• **EXERCISE OBJECTIVE**
Retype the rows below without any change, starting with the line containing "This screenshot has width=788, height=1359." and ending with the line containing "click(x=344, y=10)", both lines included.

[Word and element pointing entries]
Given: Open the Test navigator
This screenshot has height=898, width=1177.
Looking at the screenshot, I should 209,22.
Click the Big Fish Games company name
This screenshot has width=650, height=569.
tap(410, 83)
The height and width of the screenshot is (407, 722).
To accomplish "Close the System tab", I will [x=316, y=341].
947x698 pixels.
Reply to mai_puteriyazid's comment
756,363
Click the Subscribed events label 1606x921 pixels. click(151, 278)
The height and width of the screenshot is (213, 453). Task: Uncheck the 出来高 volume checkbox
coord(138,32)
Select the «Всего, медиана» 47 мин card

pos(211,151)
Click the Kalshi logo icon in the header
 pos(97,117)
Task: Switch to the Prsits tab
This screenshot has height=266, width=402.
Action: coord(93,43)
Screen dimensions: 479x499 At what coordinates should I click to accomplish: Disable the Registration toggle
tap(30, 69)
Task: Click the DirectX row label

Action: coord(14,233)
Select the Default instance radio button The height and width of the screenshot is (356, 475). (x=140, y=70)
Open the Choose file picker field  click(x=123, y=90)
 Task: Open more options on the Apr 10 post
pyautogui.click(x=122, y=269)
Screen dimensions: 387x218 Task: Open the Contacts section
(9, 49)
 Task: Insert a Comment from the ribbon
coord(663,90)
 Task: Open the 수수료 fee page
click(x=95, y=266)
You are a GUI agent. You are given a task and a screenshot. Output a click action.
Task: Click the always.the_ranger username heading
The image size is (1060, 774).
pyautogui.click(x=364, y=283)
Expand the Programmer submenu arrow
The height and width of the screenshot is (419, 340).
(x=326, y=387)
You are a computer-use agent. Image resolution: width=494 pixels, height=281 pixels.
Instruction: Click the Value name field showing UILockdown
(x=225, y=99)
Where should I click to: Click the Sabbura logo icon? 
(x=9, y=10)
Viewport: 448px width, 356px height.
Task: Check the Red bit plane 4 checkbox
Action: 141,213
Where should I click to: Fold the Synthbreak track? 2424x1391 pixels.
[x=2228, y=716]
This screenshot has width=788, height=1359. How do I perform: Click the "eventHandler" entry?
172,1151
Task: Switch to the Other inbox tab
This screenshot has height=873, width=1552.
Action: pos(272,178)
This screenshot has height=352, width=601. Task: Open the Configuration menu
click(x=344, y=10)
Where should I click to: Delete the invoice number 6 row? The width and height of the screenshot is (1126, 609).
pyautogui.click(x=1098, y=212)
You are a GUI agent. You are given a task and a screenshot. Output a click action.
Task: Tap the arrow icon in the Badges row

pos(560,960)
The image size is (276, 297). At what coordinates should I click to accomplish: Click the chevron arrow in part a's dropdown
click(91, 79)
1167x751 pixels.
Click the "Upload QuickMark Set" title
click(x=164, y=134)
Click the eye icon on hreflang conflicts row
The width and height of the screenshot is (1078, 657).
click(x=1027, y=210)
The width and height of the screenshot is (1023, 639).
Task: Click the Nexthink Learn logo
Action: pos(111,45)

• **ANSWER FOR THIS EXERCISE**
This screenshot has width=788, height=1359. How do I perform: Click the "eventHandler" entry?
172,1151
Task: Switch to the Other inbox tab
This screenshot has height=873, width=1552.
Action: pos(272,178)
This screenshot has height=352, width=601. Task: Open the Configuration menu
click(x=344, y=10)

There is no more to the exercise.